◆ **What needs to be done**:
Write each line word for word, from the line that contains "Where should I click to: Click" through the last line of the material below.

◆ **Supplied records**:
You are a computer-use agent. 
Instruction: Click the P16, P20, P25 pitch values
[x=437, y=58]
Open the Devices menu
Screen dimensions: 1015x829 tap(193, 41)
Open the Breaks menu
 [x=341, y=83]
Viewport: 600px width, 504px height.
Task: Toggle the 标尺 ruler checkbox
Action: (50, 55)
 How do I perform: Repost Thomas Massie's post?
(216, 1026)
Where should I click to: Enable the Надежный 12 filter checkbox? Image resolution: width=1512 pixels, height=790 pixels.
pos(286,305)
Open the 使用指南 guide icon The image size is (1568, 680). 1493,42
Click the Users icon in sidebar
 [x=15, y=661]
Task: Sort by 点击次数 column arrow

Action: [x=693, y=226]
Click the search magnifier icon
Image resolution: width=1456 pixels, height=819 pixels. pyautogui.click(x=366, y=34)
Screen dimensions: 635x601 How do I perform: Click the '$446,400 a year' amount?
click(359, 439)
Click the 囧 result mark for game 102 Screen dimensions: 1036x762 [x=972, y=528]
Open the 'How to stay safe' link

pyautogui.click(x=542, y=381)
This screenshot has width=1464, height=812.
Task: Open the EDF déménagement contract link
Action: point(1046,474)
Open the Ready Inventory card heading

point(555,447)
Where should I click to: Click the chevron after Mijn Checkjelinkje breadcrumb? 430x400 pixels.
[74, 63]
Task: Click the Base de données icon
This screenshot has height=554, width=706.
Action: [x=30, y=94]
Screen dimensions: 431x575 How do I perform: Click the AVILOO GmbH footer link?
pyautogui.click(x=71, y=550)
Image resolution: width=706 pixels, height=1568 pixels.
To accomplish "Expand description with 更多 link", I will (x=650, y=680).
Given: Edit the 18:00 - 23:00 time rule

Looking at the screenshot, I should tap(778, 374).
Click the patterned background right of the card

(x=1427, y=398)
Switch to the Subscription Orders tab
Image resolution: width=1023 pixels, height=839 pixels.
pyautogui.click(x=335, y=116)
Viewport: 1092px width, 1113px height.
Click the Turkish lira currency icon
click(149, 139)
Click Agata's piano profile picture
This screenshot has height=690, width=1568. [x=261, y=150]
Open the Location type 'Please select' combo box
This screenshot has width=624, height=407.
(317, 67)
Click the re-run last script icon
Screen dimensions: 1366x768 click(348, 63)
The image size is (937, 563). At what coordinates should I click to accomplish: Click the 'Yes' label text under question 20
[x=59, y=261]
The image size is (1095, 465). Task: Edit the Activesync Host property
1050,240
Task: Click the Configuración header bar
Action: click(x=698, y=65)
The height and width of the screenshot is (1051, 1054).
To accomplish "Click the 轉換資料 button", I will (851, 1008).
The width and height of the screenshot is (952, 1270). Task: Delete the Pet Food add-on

◆ **Task response**:
Where should I click to: Click the chevron after Mijn Checkjelinkje breadcrumb? 430x400 pixels.
[74, 63]
Task: Click the Base de données icon
This screenshot has height=554, width=706.
Action: [x=30, y=94]
Screen dimensions: 431x575 How do I perform: Click the AVILOO GmbH footer link?
pyautogui.click(x=71, y=550)
Image resolution: width=706 pixels, height=1568 pixels.
To accomplish "Expand description with 更多 link", I will (x=650, y=680).
Given: Edit the 18:00 - 23:00 time rule

Looking at the screenshot, I should tap(778, 374).
Click the patterned background right of the card

(x=1427, y=398)
Switch to the Subscription Orders tab
Image resolution: width=1023 pixels, height=839 pixels.
pyautogui.click(x=335, y=116)
Viewport: 1092px width, 1113px height.
Click the Turkish lira currency icon
click(149, 139)
Click Agata's piano profile picture
This screenshot has height=690, width=1568. [x=261, y=150]
Open the Location type 'Please select' combo box
This screenshot has width=624, height=407.
(317, 67)
Click the re-run last script icon
Screen dimensions: 1366x768 click(348, 63)
The image size is (937, 563). At what coordinates should I click to accomplish: Click the 'Yes' label text under question 20
[x=59, y=261]
The image size is (1095, 465). Task: Edit the Activesync Host property
1050,240
Task: Click the Configuración header bar
Action: click(x=698, y=65)
The height and width of the screenshot is (1051, 1054).
To accomplish "Click the 轉換資料 button", I will (851, 1008).
The width and height of the screenshot is (952, 1270). Task: Delete the Pet Food add-on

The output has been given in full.